The not so fun thing about having a disability and not being able to work is that people are often quick to make assumptions about what thats like. There's a big difference between not working because you can't or because you won't. The truth is that most people I know who are in the same boat as me would love to work and contribute to society. Being on benefits has a stigma all of its own and I've heard enough people complain about people like me having to live on benefits. I've been accused of being too lazy to work (I would love to see someone work when they struggle to do the basics, have to rely on oxygen and over 30 different meds). I've always sat down with people and asked them why they think that. Then I explain that my "job", if you like, is just staying alive. To tell my story and hopefully empower other people to be OK with not being OK. But I also want to help people to see that just because we have a condition, we don't need to be pitied or treated differently.
Don't get me wrong, illness isn't something pink and fluffy. Being in pain all the time isn't cute and when you pity someone or baby them, you make them believe that they're a victim somehow. Or (and this is actually grotesque) there are those who only feel safe or loved when they're getting sympathy so they actively seek it. I've always said to people that I am Wendy, Wendy has many things that make her interesting. However Wendy happens to have long term health problems but those are only a small part of her. It may sound weird but I may have to deal with a lot but there is something more in here. Something that is worth hanging on to.
My day starts with the usual checks, it's important for me to monitor my peak flow, symptoms and other signs as the slightest dip in anything can be the signs that something has started to happen and it's vital that we know before it becomes an issue. Peak flow is the most important thing to monitor for an asthmatic. It's a measurement of how well your lungs are working and sudden drops can be a sign that you need help. My peak flows are currently very low as I have a chest infection and it's a stubborn one. I know that any sudden drop off or shortness of breath is an indication that I could have an asthma attack unless we get on top of it.
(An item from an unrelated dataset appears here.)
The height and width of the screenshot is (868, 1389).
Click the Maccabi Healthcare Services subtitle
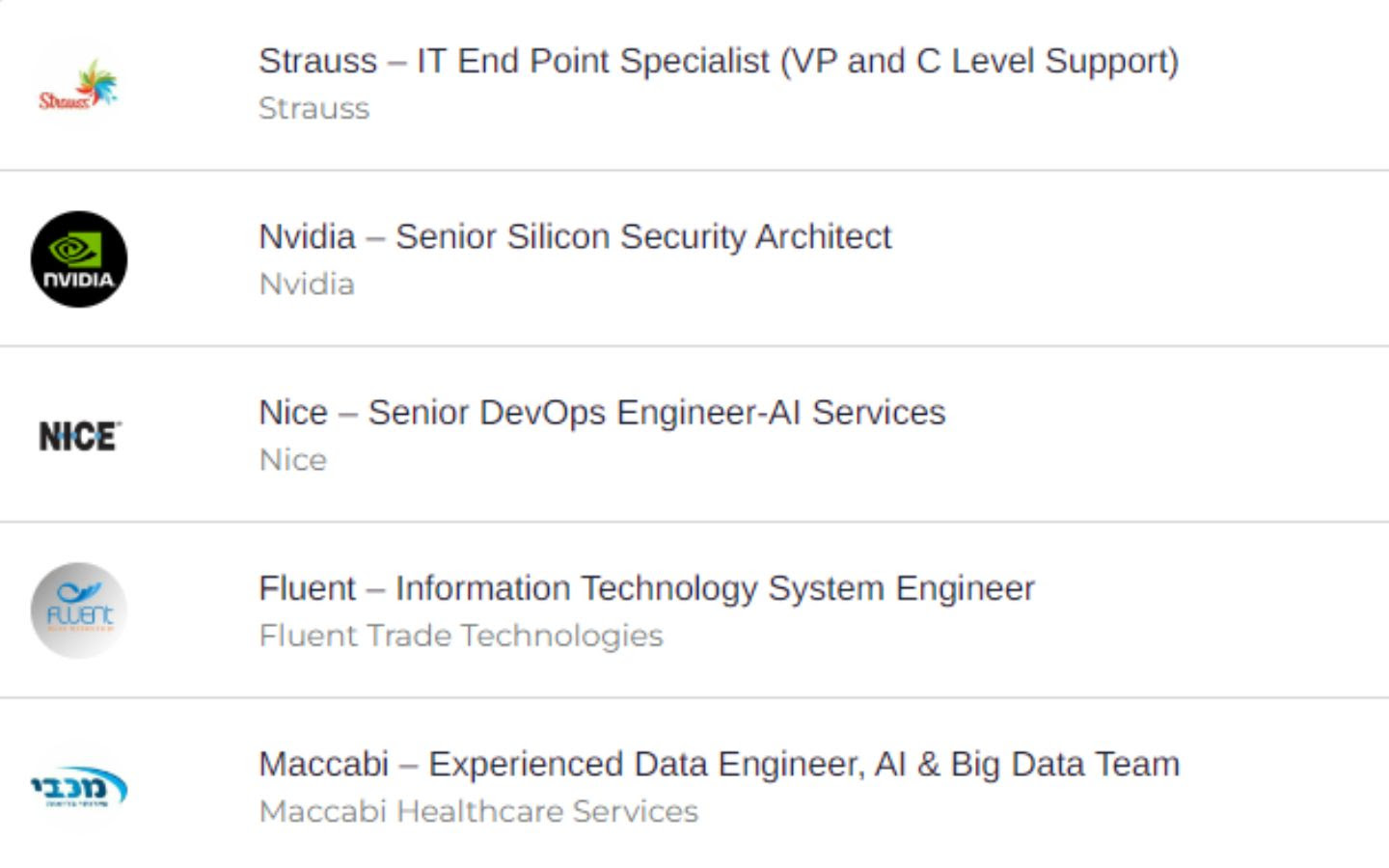click(x=478, y=811)
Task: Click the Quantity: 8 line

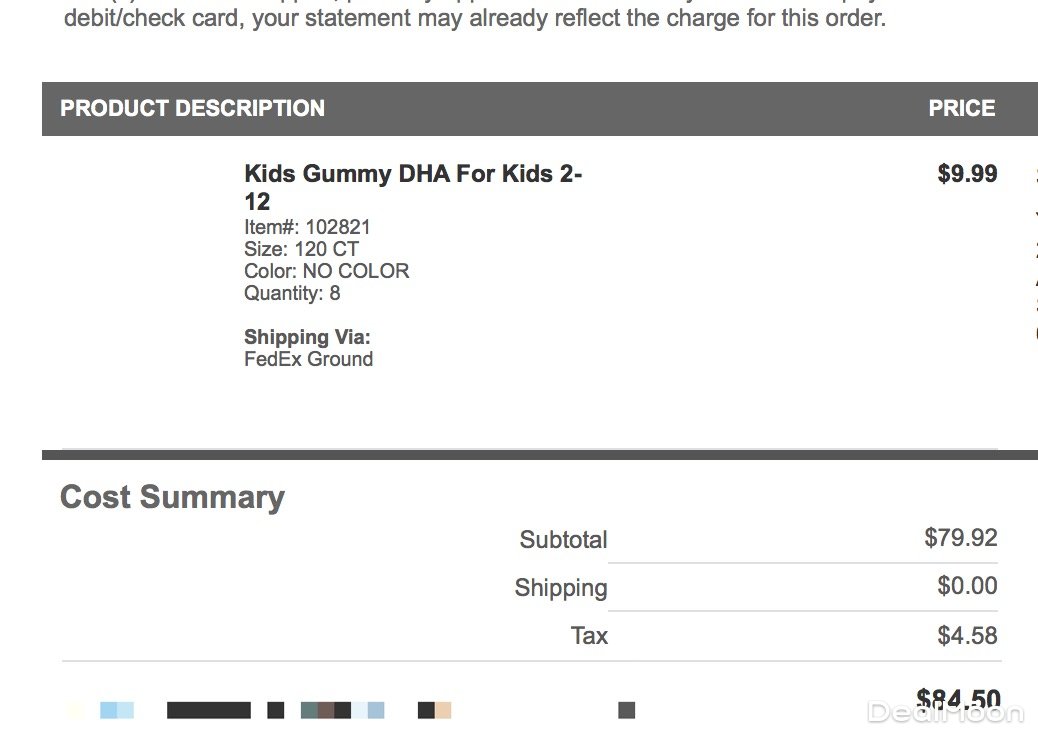Action: coord(292,293)
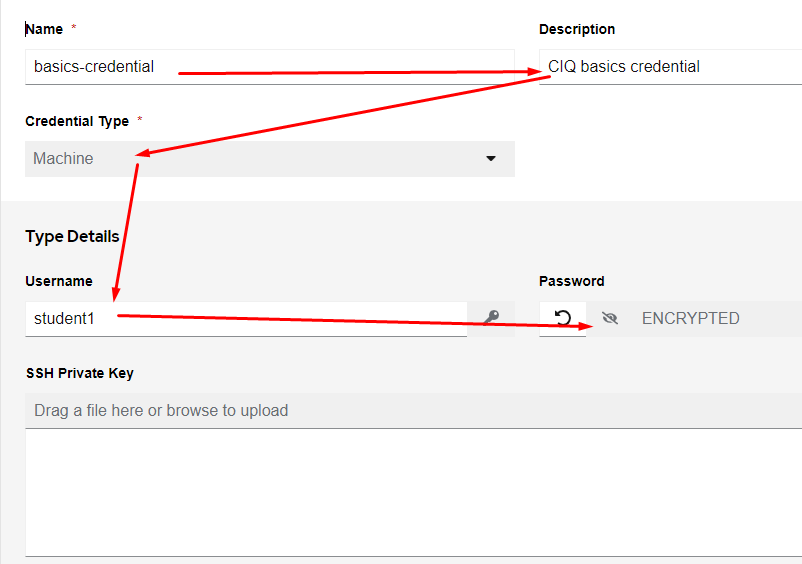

After checking to see what's what, I then take my first lot of meds.
My meds are hard to manage as the list is ever growing and I am constantly checking what I have, trying not to be too much of a bother by asking for things to be brought in and ordering what I need to (which often has issues with the pharmacy not ordering what I ask for or some other break down in communication) and the subsequent having to chase the doctors or pharmacist to make sure I have what I need. I don't want to be on meds, I just know that without them, there's going to be a lot of pain and the possibility of even dying without them. I don't like that I have to ask for help and I hate that I have to disturb Jace when he does things, it makes me feel like a bad girlfriend sometimes but I know that I can't really do it all myself anymore.
I try though. Every day.
My hobbies are keeping me sane. I love playing TCGs and I really love collecting the cards themselves. Making little animations is another thing I do (usually MMD videos) or drawing and sewing. It's true that I have a lot of hobbies to keep me busy but they're only possible when my body allows them. Recently I have had a bad chest infection that has pretty much limited me as to what I've been able to do. Pain is a real part of what I had to cope with and being breathless can add to that as well. It makes you feel like you're doing 4x the work. Seeing something you'd worked on come to fruition, even when you struggled with it, is such a great feeling. If anything, the struggle makes it more worthwhile. I'm hoping that things will get even more busy when club comes back though, especially now I'm a registered judge.
Being a judge is great! Since joining the roster, it has inspired me to take my game up a notch. I have a deeper understanding of the mechanics of the game and it's really opened my mind to new strategies. It's been an amazing journey and I can't wait for things to start up soon and I can start doing what I enjoy.
So what I want you to take away from this is the courage to live your lives, be happy and don't look at just the things that are wrong, take in the entire picture. Take in every detail, however small because there is always something worth working for.